KeepTruckin, a developer of hardware and software that helps truck drivers manage their vehicles and cargo, has raised $149 million in Series D funding. Greenoaks Capital has led the round, with participation from existing backers GV, IVP, Index Ventures and Scale Venture Partners.
The round values the business at $1.25 billion, according to KeepTruckin co-founder and chief executive officer Shoaib Makani.
Since it was founded in 2013, KeepTruckin has accumulated 55,000 unique customers, deploying its software in hundreds of thousands of vehicles. The San Francisco-headquartered company will use the latest investment to double its employee headcount to 2,000 in the next 12 to 18 months.

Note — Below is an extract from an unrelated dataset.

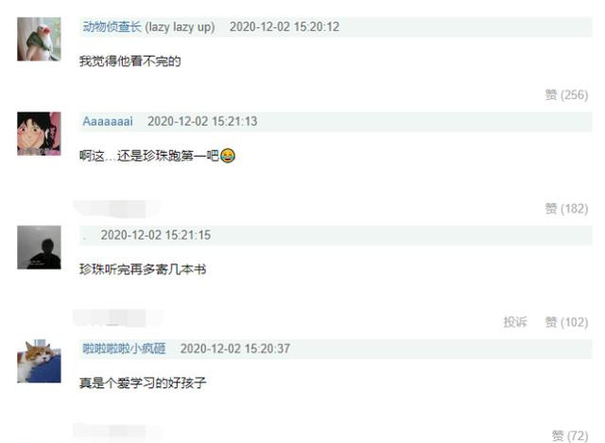
Task: Click the anime girl avatar of Aaaaaaai
Action: pyautogui.click(x=39, y=133)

“Our technology really improves the life of the driver,” Makani told TechCrunch. “These are real people doing work that keeps our economy moving. Trucking is really the foundation of the American economy. More than 70 percent of all freight is moved over the road in a truck. This is how we eat, consume and produce; without it, our economy wouldn’t thrive.”

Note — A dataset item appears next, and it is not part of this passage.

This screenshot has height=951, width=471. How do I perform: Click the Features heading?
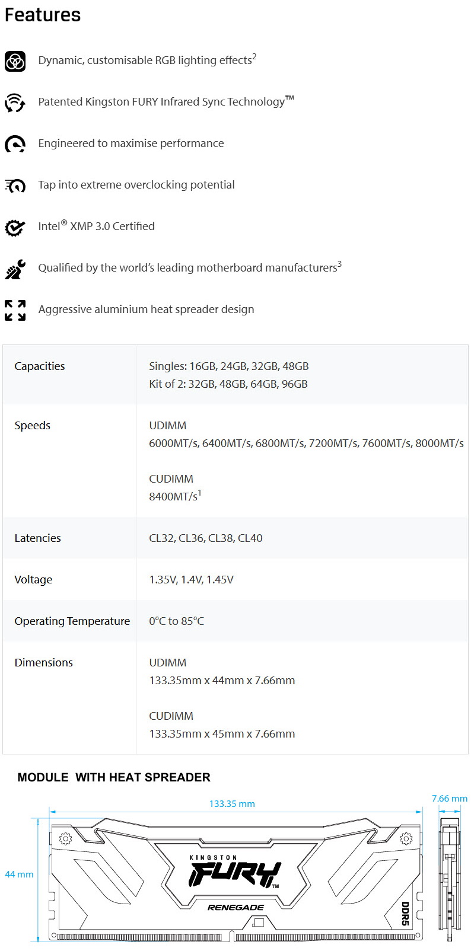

The Series D financing brings KeepTruckin’s total raised to $228 million, including a $50 million Series C that closed in March 2018.
KeepTruckin’s software is intended to bring the antiquated trucking industry into the digital age. Its platform provides electronic logs and fleet management tools, including GPS tracking and driver performance monitoring for fleet managers and dispatchers to track and communicate with their drivers.

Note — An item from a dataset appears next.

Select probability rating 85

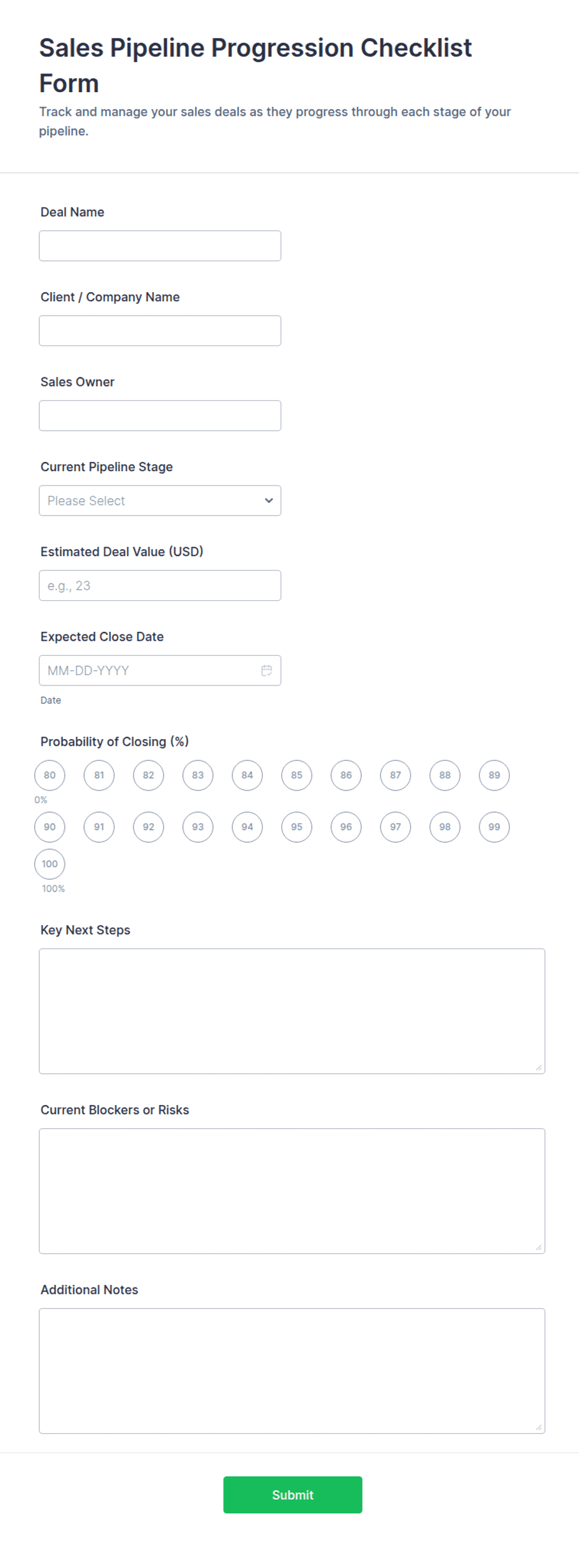(x=296, y=775)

“We are competing against paper and pencil,” Makani explained.
Makani left Khosla Ventures, where he had been an investor in early-stage consumer and enterprise companies since 2011, in 2013 to build KeepTruckin. At the time, the beginnings of a new sector focused on tech-enabled logistics was beginning to emerge. Since then, several companies have launched and scaled with similar focuses.
There’s Convoy in Seattle, for example, which also operates a network of connected-trucks. Uber Freight, the logistics and supply chain management business inside Uber. And Huochebang, a Chinese mobile app dubbed the “Uber-for-Trucks.”
“Trucking is forecasted to be a $1 trillion industry by 2024 and is the backbone of the global economy, yet has been underserved by technology but change is coming and KeepTruckin is at the leading edge,” Greenoaks managing partner Neil Mehta said in a statement. “KeepTruckin is building the technology that trucking companies need to compete in the modern economy. The network that KeepTruckin has built will enable it to change the way freight is moved on our roads.”